Bloc de texte:

+ + +

Spectroscopie raman : de la théorie à la spectroscopie sers et aux applications

Aujourd’hui, l’utilisation de nanostructures s’avère être un enjeu primordial. Néanmoins, la caractérisation et la manipulation de ces nanostructures individuelles ou collectives sont deux étapes essentielles à franchir avant de pouvoir leur faire jouer une fonction bien définie dans des architectures plus complexes, comme par exemple des assemblages de nano-transistors ou comme surface active dans des capteurs. En effet, il est nécessaire de pouvoir identifier leurs propriétés électriques, optiques, mécaniques pour les futures applications technologiques. Il est donc intéressant de trouver des méthodes spectroscopiques capables de caractériser plus précisément des surfaces nanostructurées.

La diffusion Raman exaltée de surface (SERS) est l’un des domaines prometteurs pour des applications potentielles dans l’identification et la caractérisation structurelle. Les molécules déposées sur une surface métallique rugueuse par exemple, puis éclairées par une lumière monochromatique, émettent un signal Raman extrêmement fort, ce qui les rendent détectables en très faible nombre voire de manière individuelle . La rugosité de la couche métallique permet ici d’exciter les plasmons localisés du métal (exaltation par effet électromagnétique) ainsi que l’excitation par transfert de charges entre le métal et la molécule adsorbée (effet chimique) [1]. Le signal Raman des molécules adsorbées sur la couche métallique est alors fortement exalté. Cette exaltation permet ainsi de détecter spécifiquement des échantillons adsorbés avec des concentrations extrêmement faibles.

La génération de « plasmons localisés » est donc impliquée dans la diffusion Raman exaltée de surface et est responsable de l’augmentation de l’interaction entre la lumière monochromatique générée par un laser et la molécule sonde. Ces plasmons localisés peuvent être vus comme des oscillations collectives de charges à l’interface métal-air, générant des champs locaux très forts et très localisés (Champ évanescent).

Le terme de « points chauds » (« hot spots » en anglais), a alors été introduit pour désigner des zones spatiales ‘’sensibles’’, de dimensions plus petites que la longueur d’onde. Le point chaud peut être produit à proximité de deux nanoparticules très proches (1-4 nanomètres) où le champ électromagnétique est localisé et intense . La possibilité de produire et de contrôler des points chauds, c’est à dire confiner quantitativement la lumière dans des espaces de taille sub longueur d’onde, suscite un intérêt très fort de la part des chercheurs. Pour cela il est nécessaire d’attribuer au défaut de surface une géométrie-type pertinente, accessible, aux technologies de fabrication, et d’en étudier l’effet SERS.

Depuis plusieurs années, les substrats actifs en SERS et les procédures de rugosité ont été explorées afin d’obtenir le signal SERS le plus élevé. Typiquement, les substrats rugueux [2, 3] ou les nanoparticules d’argent ou d’or ont été employés comme les substrats les plus efficaces en spectroscopie Raman SERS. Signalons qu’une attention toute particulière est portée à la taille et à la forme des nanoparticules, cavités, pointes,… des substrats d’argent et d’or, tant ces paramètres impactent le facteur d’exaltation SERS [4].

+ + +

Consigne: D'après le texte sur la spectroscopie Raman, à quelle distance l'une de l'autre deux nanoparticules se trouvent-elles quand elles produisent un point chaud ? Les données qui suivent ne sont pas utiles.

(Éléments d'une source de données)
+ + +

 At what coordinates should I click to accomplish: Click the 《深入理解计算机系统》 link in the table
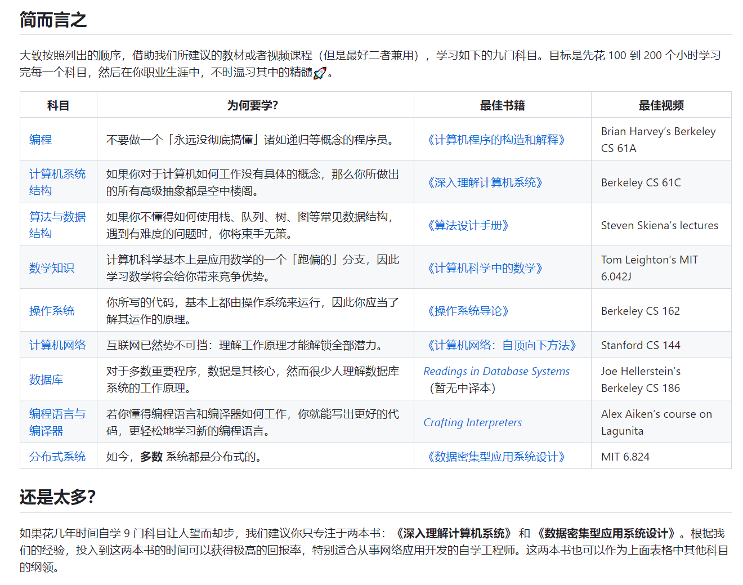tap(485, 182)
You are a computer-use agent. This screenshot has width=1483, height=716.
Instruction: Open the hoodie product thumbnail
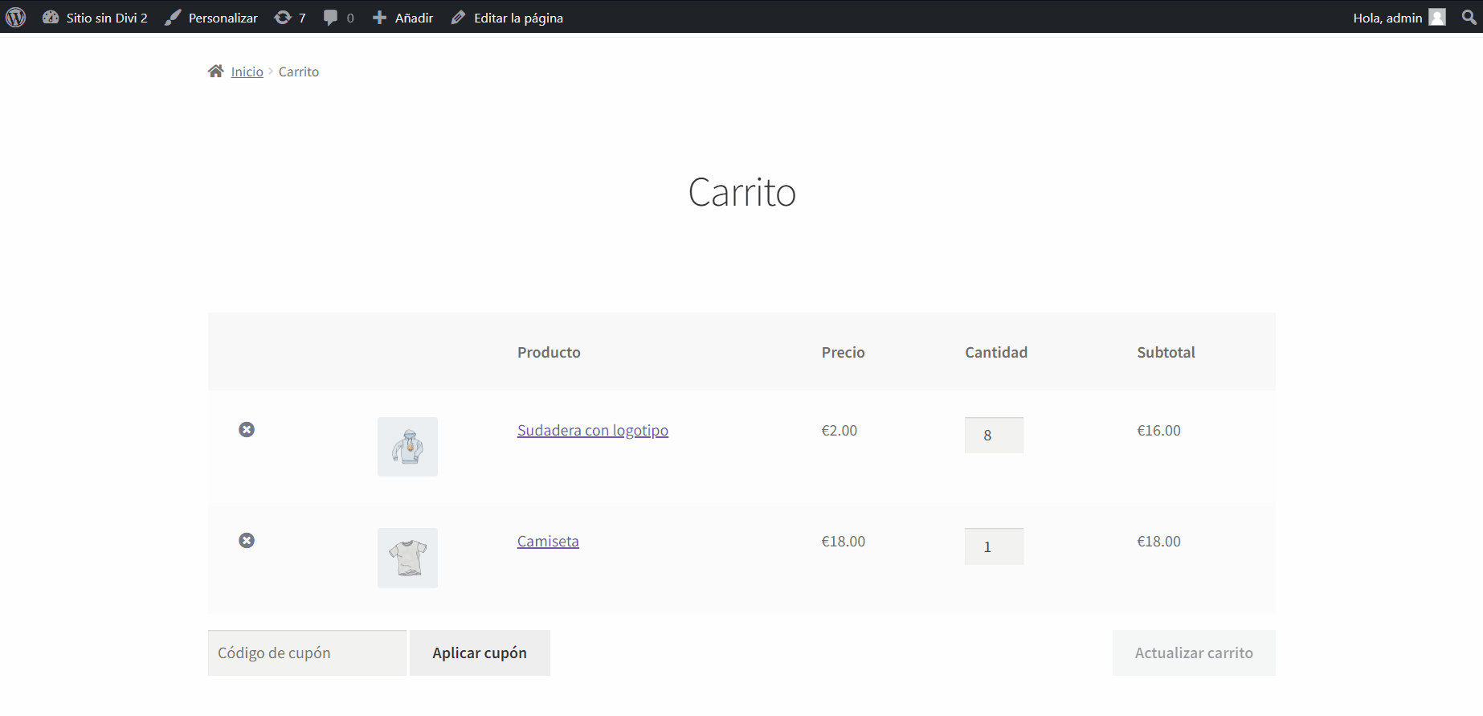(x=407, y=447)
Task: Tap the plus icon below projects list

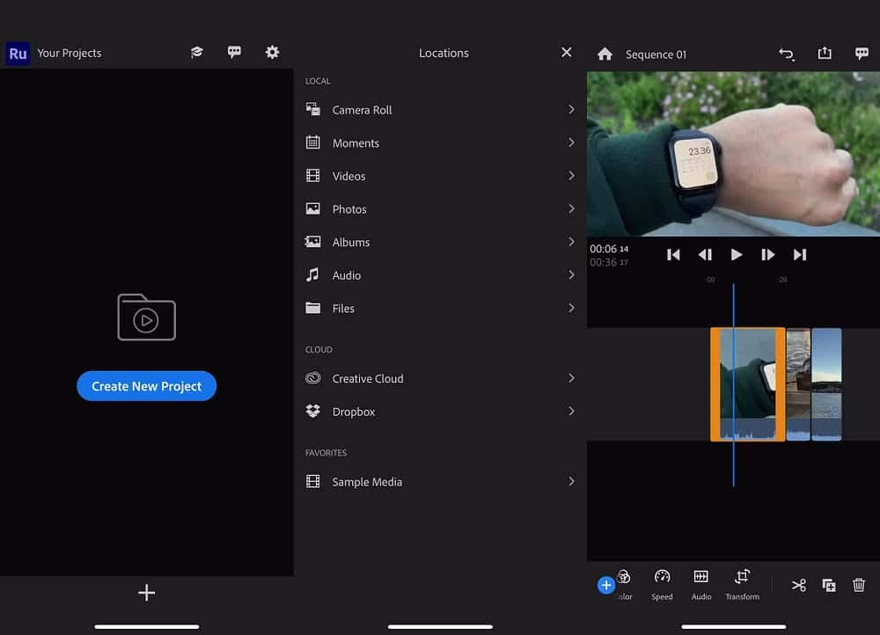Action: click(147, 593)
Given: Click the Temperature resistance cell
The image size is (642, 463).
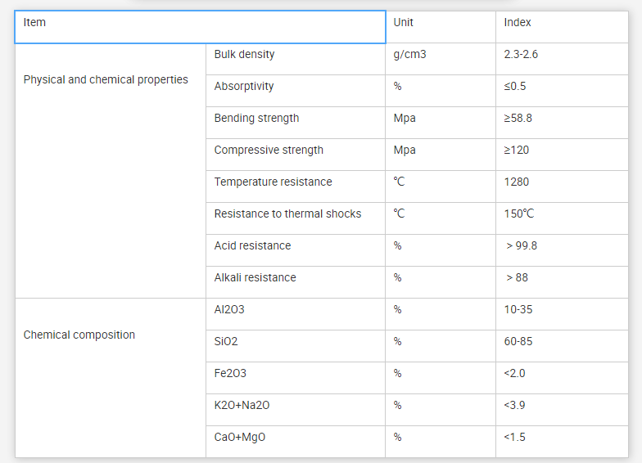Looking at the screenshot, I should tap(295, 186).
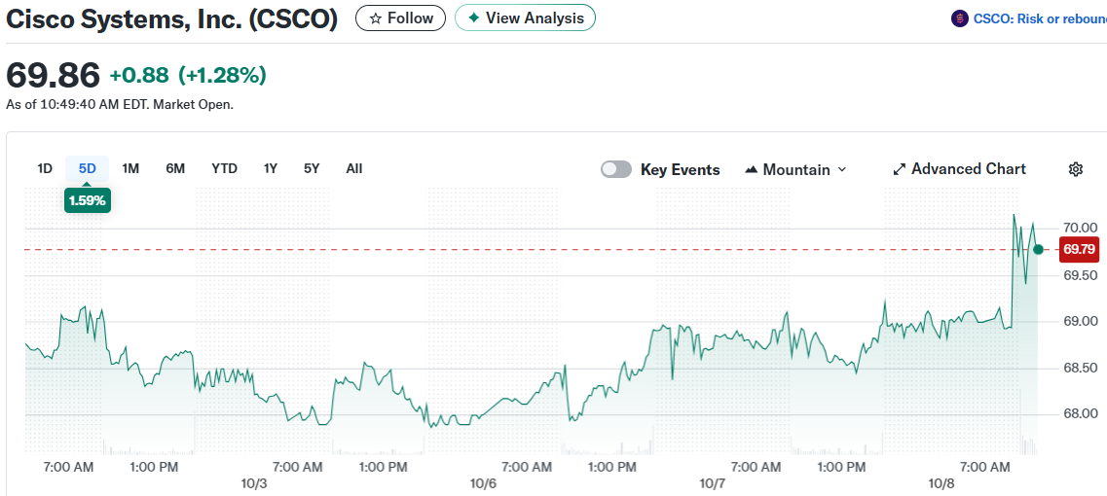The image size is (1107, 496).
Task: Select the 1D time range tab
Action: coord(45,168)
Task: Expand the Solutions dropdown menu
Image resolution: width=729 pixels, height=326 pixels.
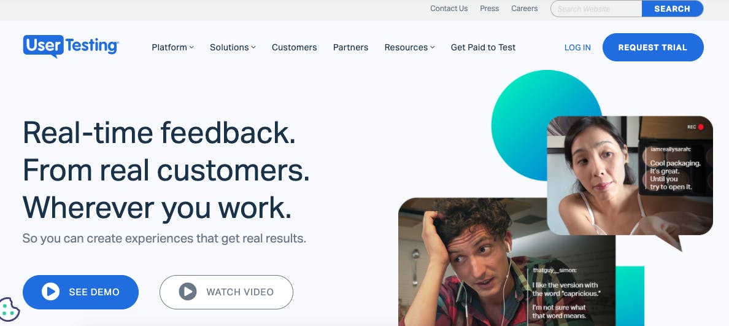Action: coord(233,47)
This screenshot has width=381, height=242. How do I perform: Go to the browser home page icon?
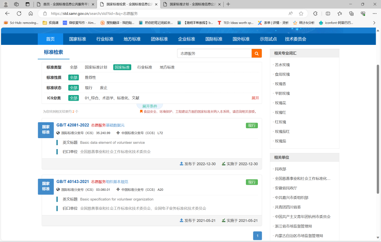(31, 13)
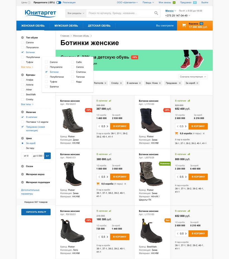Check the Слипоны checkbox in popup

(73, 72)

+ + +

Réponse: Entre 1 et 4 nanomètres.